The results from bivariate analysis among males reveal a strong association between experiencing sexual violence and some characteristics including region, sex of their sexual partners, and ART status, although not significant in multivariate analysis. Previous studies reported higher rates of violence among MSM in the Coastal region [26] and among those engaged in sex work [27]. The combined effects of being MSM, engaging in drug use and sex work, criminalization, and discrimination may make this sub-population more vulnerable and stigmatized. Therefore, along with the other groups of PWID, including women, MSM who inject drugs, and male sex workers who inject drugs, may need special attention and targeted interventions. It is also essential to address underlying factors contributing to violence, such as gender inequality and stigma toward PWID and individuals living with HIV (Table 6).

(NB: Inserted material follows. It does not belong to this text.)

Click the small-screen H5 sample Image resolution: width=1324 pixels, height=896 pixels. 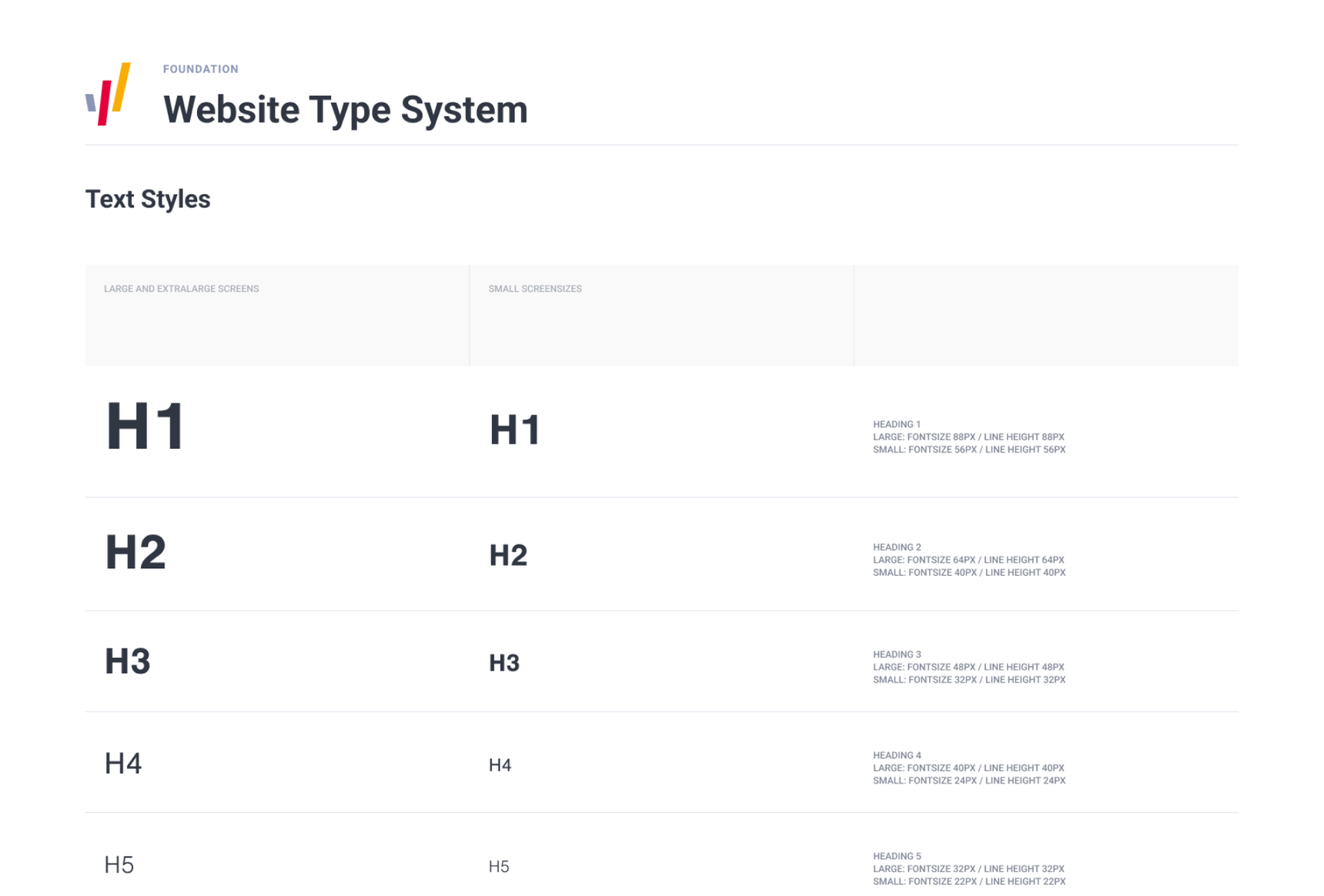499,867
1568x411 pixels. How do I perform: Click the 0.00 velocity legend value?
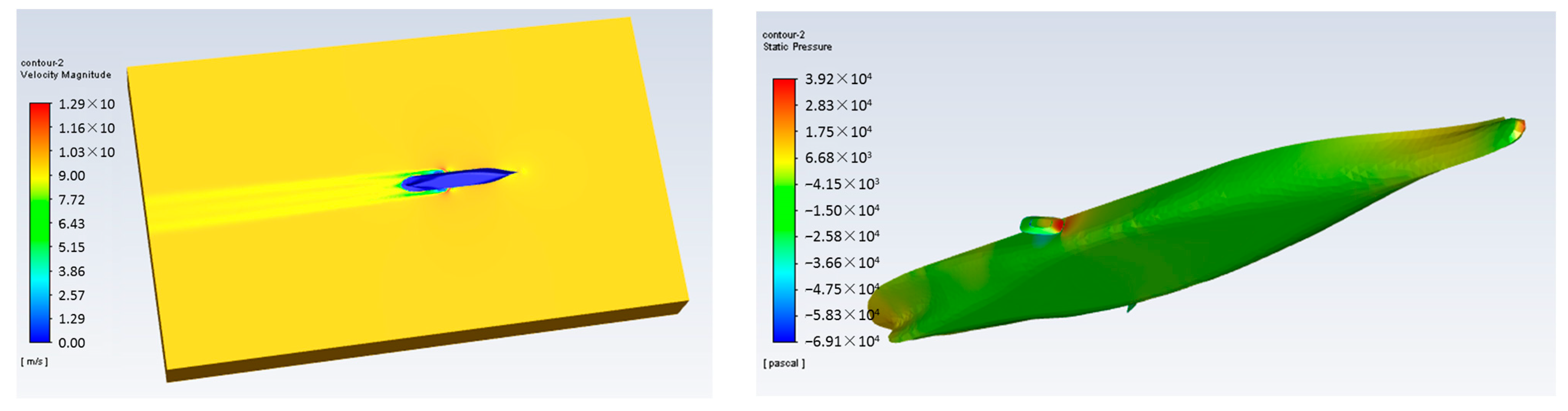coord(72,343)
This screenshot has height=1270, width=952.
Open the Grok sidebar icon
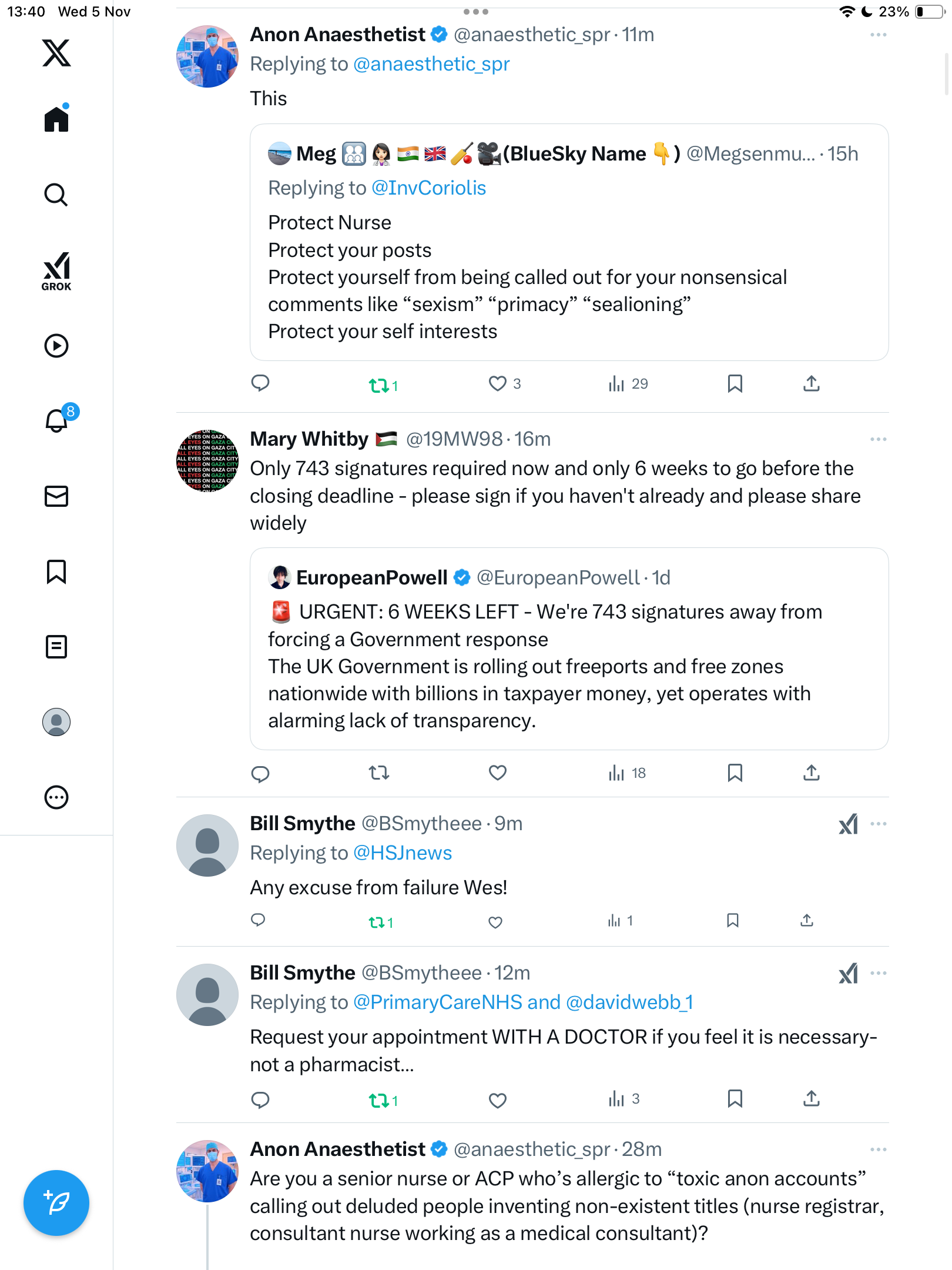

Furthermore, we observed that the prevalence of experiencing sexual violence was higher within the stable housing group compared to those without stable housing, both in unadjusted and adjusted analyses. This finding is surprising and counter-intuitive in the context of real-world scenarios. Possible explanations for this unexpected association include the likelihood that individuals without stable housing may have fewer or no regular sexual partners, thus reducing opportunities for experiencing intimate partner violence (IPV). Additionally, reporting bias may be a factor, as individuals without stable housing may be less inclined to report incidents of sexual violence. Furthermore, it is possible that there are other significant confounding variables that we did not account for. Additional research is essential to gain a deeper understanding of the complex relationship between sexual violence and stable housing.

Study limitations

The study has limitations. Our data on violence were limited because we only asked about violence in the last year and we excluded participants who experienced violence in the month prior to enrollment. Longitudinal data would help elucidate whether the associations we found were causal, and community-level data could further reveal complex contributions to risk of violence. The gender distribution in our study might not fully represent the broader population of people who inject drugs (PWID) in Kenya, where the usual distribution is predominantly male (around 82–89%) as reported in existing research [28]. This variation could be due to inclusion of sexual partners of PWID, which enriches the number of female participants in study sample. In the data collection process, we utilized the question 'What is your sex? (Male or Female)' to gather information related to gender. It is important to acknowledge that this question does not capture the complexities of sex and gender identity, as it does not distinguish between sex assigned at birth, current physiological sex, and gender identity. Moreover, we did not distinguish between sex and gender when asking about sexual partners. Nonetheless, the study's results provide valuable insight into the prevalence, distribution, and potential correlates of violence among PWID in Kenya. Future research could employ a socio-ecological model to examine violence across different levels and investigate effective interventions for this vulnerable population.

Conclusions

In conclusion, this study confirms the high prevalence of violence among PWID and their partners and shows that specific sub-groups are at even higher risk, such as women specifically for sexual violence, and those living on the coast. The study underscores the need for interventions that address the underlying determinants and specific needs of these sub-groups. A holistic approach that combines violence prevention and response with comprehensive harm reduction interventions, healthcare access, and community support initiatives is essential to address the complex issue of drug use and HIV burden among PWID in Kenya and to achieve better health outcomes.